Nous sommes dans la phase de contact et nous avons déjà écrit plusieurs projets.

Nous avons contacté des maisons de retraite pour proposer de faire des vidéos sur TikTok. Nous aimerions avoir la possibilité d’interviewer des personnes âgées pour qu’elles puissent donner des conseils à la nouvelle génération. Nous avons aussi soumis un projet pour pouvoir attribuer des tuteurs aux jeunes en difficulté et en décrochage scolaire.

Récemment, nous avons reçu un bureau à Luxembourg de la part du SNJ au sein de l’ »Incubator ». C’est un espace de rencontre où il y a plusieurs associations. C’est pratique pour faire des réunions, se rencontrer et faire des recherches.

Nous espérons pouvoir lancer nos premières activités dès septembre ou octobre.

Vous parlez de stéréotypes de l’âge. Quels sont-ils ?

Je pense que, lorsque l’on voit des personnes âgées, on peut se dire qu’elles ne servent plus à rien, qu’elles sont un peu inutiles à la société. Alors avec B.R.E.C.K, nous voulons briser tous ces préjugés et montrer qu’elles sont toujours partie active de la société.

Est-ce la tranche d’âge la plus touchée par la solitude ?
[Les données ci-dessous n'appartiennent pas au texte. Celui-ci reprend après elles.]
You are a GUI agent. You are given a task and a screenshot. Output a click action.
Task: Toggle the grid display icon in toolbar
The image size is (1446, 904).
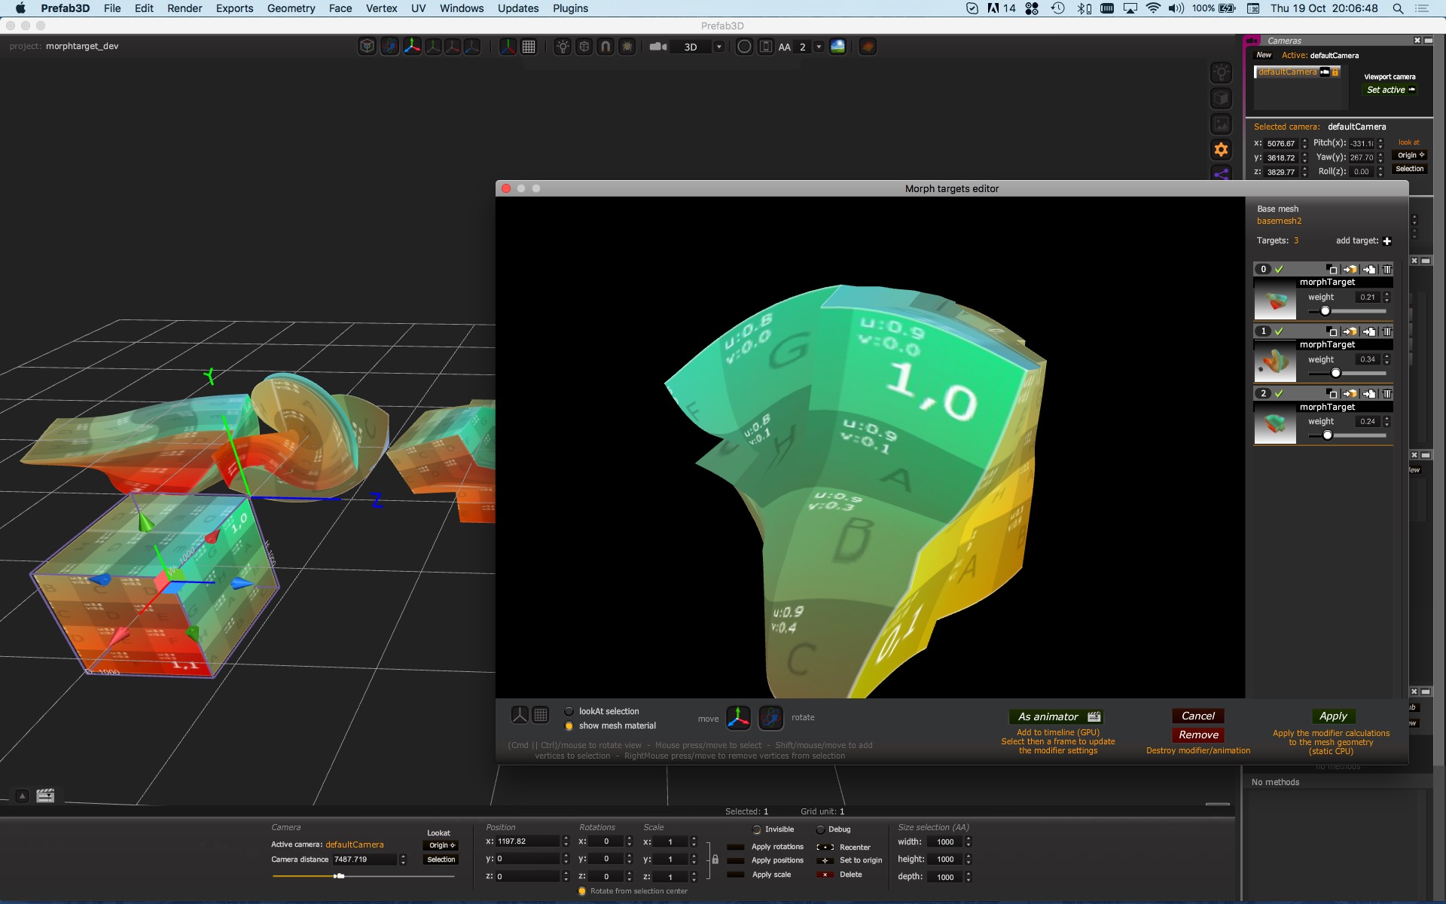click(528, 46)
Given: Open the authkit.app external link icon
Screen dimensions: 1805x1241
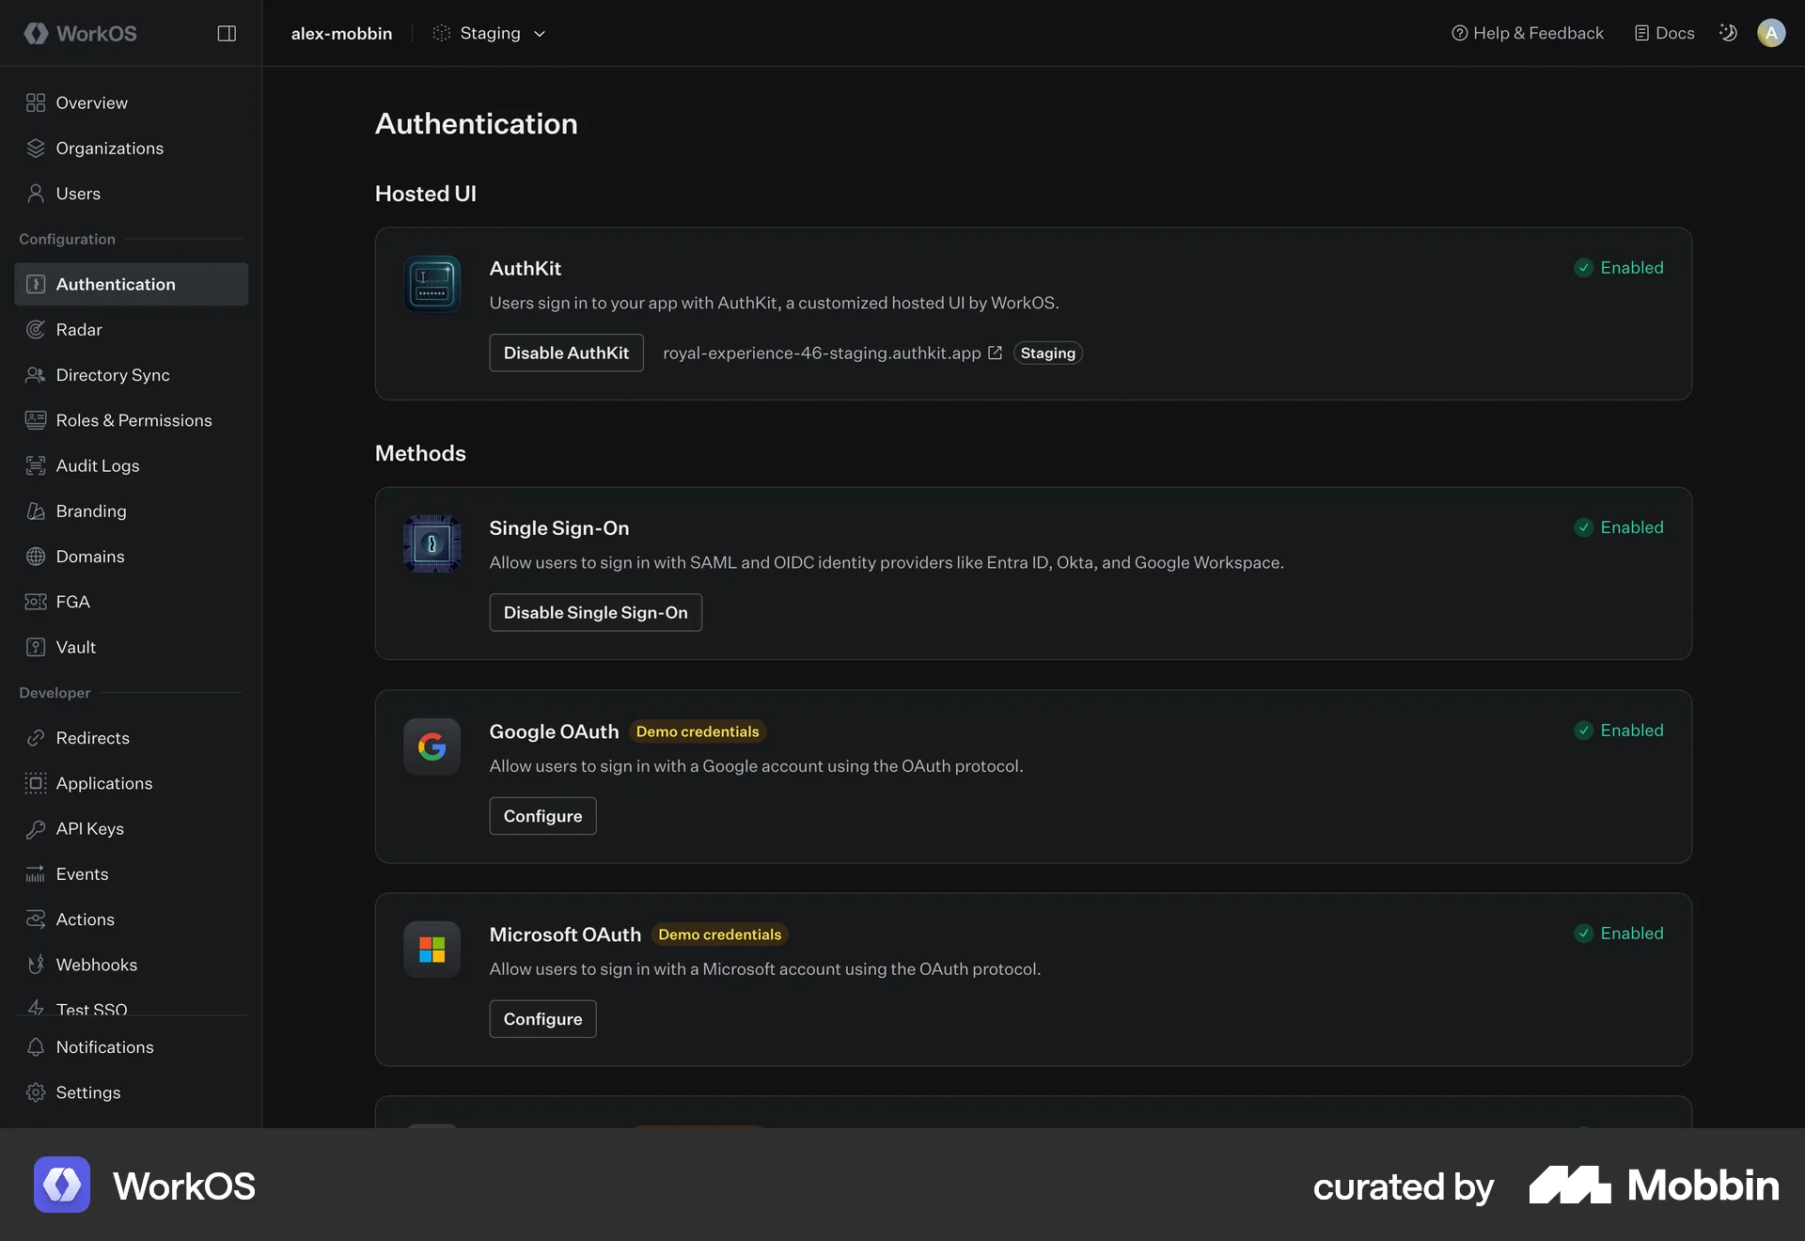Looking at the screenshot, I should pyautogui.click(x=995, y=353).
Nous avons regardé des chiffres au niveau européen. Au Luxembourg, c’est difficile d’avoir des chiffres. Les dernières statistiques du Statec datent de 2012 et n’ont jamais été mises à jour.

C’est pour ça que nous voulions contacter le Statec pour demander des nouvelles statistiques par rapport à la dépression chez les jeunes et chez les personnes âgées. Il y a une corrélation entre ces deux tranches d’âge. Il y a une sorte de pression sociale chez les deux.

Comment peut-on y remédier ?

Pour moi, ça passe vraiment par la sensibilisation. Montrer que la solidarité, c’est quelque chose qui existe. Et puis ça passe aussi par des petits gestes comme un bonjour, un comment ça va. Le fait de ne pas ignorer ce qui nous entoure, c’est déjà une forme d’aide.

Qu’est-ce que les liens intergénérationnels apportent à la société ?

Je dirais de l’entraide. Se dire que ce je vis en ce moment, d’autres personnes l’ont déjà vécu et que, s’il y en a qui ont réussi, moi aussi je peux le faire.

Par exemple, quand je suis arrivée ici, j’étais super démoralisée parce que je ne parlais pas la langue, que j’allais perdre beaucoup d’années à l’apprendre et à réintégrer le système.

Puis j’ai rencontré des personnes plus âgées que moi. Elles m’ont rassurée et m’ont dit : « C’est rien, tu vas y arriver, moi aussi ça a été difficile, moi aussi j’ai pris du temps pour m’intégrer dans le pays! ».

Le lien intergénérationnel, c’est un soutien.

Et aux personnes ?

Aux jeunes, ça apporte plus de conscience par rapport au monde et aux gens qui les entourent. Cela leur permet aussi de se dire qu’ils ne sont pas seuls dans leurs difficultés, qu’en aidant les autres, ils s’aident aussi eux-mêmes. Cela les responsabilise aussi de savoir qu’ils peuvent montrer l’exemple et avoir l’exemple de quelqu’un.

Aux personnes plus âgées, ça apporte plus de vitalité et moins de solitude. Un peu plus d’intégration aussi, parce que l’intégration ce n’est pas seulement les difficultés de la langue, c’est aussi de ne pas se sentir partie active de la société.

Pensez-vous que le Luxembourg est prêt pour ce genre d’initiatives ?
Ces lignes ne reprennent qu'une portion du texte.